Monsters: The Jeffery Dahmer Story



So this show is about the serial killer Jeffery Dahmer. His big killing spree happened in the early 90s, but he became a murderer in 1978. He ended up killing around 20 people, many of whom were minorities, and it's really fucking devastating how incompetent the police were at protecting the gay black people in this town. I suspect they were purposefully negligent at taking requests for help seriously.

The police are always fucking idiots in true crime, any one who has listened to a lot of true crime knows. Apparently cops in Canada are especially stupid.

Anyways, Jeff was... it's hard to know where to start. He always felt extremely lonely and isolated throughout most of his life, and he didn't know how to befriend people, and he didn't know how to find interest in almost everything. The only thing he seemed to like doing as a kid was dissecting animal carcasses.

Because he doesn't understand people, they probably seem chaotic and unnerving to him? Maybe? But he also wants to be around people, and doesn't like it when they leave. So his idea is, "How about I just kill people, and I can keep their bodies, their flesh, consume their flesh, sexually please myself with the flesh, and in a way, they'll be with me forever."

Which I don't think is the right way to handle things.


Watching this was uncomfortable. In some ways, him and I feel and think similarly. The gnawing, unending sense of loneliness. I've felt the desire to control people so they don't abandon me--not by killing them, lmao. I people please; I hide the parts of myself I don't think other people would like, so they'd stay longer.

That's how I used to be anyways. I'm less of that now, but angrier, and worse with coping with loneliness. Verbally belligerent and conniving if you push me hard enough.

I want to read more about him, because I read the wikipedia page after watching the show, and it seems like the show sensationalized a lot, as well as romanticized him. I wonder how much of his killing was because of loneliness or his sex drive. Also from what I could tell from the wikipedia page, he was a LOT more brutal than what they showed. I think if they showed the full extent of his violence, people would be more repulsed by him. Instead of being me and weirdly identifying with parts of him.

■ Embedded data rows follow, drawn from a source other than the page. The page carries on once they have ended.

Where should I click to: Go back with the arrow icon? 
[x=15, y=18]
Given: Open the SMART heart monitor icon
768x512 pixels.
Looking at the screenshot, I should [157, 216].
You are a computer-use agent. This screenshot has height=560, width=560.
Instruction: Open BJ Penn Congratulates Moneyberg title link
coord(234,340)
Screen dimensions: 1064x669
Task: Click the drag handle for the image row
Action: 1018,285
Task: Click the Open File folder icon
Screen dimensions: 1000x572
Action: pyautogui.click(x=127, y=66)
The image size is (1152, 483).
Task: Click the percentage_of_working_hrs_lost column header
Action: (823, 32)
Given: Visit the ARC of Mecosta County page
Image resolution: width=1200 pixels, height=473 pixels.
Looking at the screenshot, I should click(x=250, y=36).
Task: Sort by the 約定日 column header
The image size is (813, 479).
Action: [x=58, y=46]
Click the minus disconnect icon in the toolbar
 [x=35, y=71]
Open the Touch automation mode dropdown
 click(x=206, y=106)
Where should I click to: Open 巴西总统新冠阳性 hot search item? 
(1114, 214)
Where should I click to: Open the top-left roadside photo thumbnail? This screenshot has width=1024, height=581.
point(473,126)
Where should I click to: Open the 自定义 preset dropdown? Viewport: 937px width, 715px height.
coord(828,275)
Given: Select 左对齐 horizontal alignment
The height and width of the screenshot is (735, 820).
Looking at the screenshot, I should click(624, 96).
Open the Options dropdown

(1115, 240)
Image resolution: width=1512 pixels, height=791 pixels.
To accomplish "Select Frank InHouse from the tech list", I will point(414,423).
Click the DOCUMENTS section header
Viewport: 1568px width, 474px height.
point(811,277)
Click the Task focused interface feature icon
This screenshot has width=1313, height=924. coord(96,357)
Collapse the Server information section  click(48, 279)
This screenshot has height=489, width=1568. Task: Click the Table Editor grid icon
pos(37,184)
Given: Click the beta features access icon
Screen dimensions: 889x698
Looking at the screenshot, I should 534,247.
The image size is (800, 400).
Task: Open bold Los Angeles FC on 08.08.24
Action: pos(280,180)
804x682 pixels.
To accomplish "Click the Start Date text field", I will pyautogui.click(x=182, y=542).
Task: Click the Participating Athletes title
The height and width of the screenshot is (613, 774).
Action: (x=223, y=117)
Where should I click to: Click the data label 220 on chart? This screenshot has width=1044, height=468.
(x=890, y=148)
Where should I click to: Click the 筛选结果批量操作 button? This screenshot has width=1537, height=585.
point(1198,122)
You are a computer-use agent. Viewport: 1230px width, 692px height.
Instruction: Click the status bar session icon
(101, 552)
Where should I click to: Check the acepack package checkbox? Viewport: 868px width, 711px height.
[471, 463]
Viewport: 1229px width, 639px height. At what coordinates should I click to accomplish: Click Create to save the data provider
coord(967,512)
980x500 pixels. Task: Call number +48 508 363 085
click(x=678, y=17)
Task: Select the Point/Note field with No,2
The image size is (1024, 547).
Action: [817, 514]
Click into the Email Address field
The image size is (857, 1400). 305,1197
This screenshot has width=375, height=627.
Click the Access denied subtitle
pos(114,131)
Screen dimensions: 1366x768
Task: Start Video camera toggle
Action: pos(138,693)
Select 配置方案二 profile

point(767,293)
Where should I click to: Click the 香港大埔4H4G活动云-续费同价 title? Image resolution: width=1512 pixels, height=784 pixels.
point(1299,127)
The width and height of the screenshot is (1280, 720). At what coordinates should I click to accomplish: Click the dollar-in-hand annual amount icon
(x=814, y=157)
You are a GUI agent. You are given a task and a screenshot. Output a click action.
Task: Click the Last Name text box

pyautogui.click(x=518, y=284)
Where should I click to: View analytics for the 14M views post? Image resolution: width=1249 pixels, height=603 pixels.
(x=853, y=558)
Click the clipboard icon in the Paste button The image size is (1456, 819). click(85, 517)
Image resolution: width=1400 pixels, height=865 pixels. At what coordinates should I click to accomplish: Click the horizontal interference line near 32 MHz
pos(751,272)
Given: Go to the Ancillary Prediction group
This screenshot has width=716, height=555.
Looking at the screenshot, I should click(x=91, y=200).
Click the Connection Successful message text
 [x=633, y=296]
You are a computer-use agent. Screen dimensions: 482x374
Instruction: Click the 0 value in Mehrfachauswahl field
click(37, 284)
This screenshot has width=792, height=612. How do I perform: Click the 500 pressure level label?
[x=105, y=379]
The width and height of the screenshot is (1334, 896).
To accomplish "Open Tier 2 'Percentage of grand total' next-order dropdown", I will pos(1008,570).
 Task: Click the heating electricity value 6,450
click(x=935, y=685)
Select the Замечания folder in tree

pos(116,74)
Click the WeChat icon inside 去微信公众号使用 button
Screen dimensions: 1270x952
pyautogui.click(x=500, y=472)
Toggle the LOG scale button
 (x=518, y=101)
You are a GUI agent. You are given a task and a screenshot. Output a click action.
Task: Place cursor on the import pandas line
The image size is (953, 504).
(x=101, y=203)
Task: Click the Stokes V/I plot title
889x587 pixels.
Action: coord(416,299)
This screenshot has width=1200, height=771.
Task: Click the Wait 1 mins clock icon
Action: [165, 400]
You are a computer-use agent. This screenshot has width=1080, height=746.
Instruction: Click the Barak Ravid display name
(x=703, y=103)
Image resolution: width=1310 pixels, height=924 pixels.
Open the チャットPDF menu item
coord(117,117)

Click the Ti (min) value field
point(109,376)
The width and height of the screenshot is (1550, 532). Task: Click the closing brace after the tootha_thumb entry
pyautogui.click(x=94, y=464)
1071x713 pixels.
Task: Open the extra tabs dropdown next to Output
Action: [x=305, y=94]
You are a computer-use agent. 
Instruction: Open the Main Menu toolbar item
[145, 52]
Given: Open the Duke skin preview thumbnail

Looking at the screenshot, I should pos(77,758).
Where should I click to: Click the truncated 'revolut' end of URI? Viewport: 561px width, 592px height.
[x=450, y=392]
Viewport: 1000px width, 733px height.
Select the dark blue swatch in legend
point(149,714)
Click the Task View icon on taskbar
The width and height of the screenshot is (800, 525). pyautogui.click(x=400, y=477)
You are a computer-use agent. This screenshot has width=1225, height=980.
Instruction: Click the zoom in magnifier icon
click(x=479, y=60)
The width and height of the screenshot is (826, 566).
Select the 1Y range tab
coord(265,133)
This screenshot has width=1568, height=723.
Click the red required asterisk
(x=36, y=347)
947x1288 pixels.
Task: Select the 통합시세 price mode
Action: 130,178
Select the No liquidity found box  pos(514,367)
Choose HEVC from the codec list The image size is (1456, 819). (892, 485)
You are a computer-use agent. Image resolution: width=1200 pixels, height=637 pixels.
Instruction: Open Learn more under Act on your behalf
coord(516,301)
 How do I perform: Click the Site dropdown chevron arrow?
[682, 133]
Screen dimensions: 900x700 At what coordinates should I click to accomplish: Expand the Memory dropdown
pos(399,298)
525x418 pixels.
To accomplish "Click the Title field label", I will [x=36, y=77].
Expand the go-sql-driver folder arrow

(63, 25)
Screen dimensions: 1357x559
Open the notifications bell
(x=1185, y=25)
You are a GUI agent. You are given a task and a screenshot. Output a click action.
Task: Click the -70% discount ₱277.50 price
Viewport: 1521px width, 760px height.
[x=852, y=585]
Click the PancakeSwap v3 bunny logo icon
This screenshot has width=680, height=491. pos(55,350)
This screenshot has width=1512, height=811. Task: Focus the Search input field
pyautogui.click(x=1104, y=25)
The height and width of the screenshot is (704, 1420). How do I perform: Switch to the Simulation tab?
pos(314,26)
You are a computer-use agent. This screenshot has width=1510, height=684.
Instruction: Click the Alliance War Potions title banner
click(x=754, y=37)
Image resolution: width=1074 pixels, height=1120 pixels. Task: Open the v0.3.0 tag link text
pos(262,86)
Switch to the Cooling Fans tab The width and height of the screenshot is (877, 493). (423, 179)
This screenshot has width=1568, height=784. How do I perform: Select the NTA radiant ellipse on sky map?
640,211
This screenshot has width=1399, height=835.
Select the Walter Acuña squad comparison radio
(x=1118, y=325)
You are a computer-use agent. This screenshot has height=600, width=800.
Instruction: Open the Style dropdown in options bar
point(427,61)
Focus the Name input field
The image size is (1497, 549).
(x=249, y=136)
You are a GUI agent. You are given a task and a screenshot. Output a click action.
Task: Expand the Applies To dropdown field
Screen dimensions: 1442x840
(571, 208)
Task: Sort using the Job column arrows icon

It is weird though, the overlap. We both intoxicate ourselves to subdue our sense of morality. In the wikipedia page, one psychologist said he drank so he'd feel less guilt while commiting these murders, he'd be more out of it while it was happening. I use weed so I can feel more out of it when I want to act like a jackass. It starts to feel funny instead of terrible. I use it to escape guilt.

... I promise I'm not trying to be "omg he's so like me fr" about all this. I don't want to be like him.

One: if you have a drink or two, and you start killing people? I don't think much of a sense of morality was there to begin with.

Also he never really tried to quit drinking. I'm trying to control it all a bit more. I gave T my weed, and he lets me have it when he's around, and there's certain things I'm not allowed to do when I'm taking it. I'm trying to discipline myself, though embarrassingly I need outside help with that.

My kinks are largely unexplored, unlike Dahmer's. I'm afraid of uncovering some fucked up shit if I get too deep into that, so I show restraint. And Dahmer obviously did not.

Dahmer had a lot more going against him mental health wise regarding his understanding of people. But outside of that too, he never made an effort to try to get a long with people. He never really showed interest in their lives and what they like. He just cared about his own. Narcissism, honestly. Hm.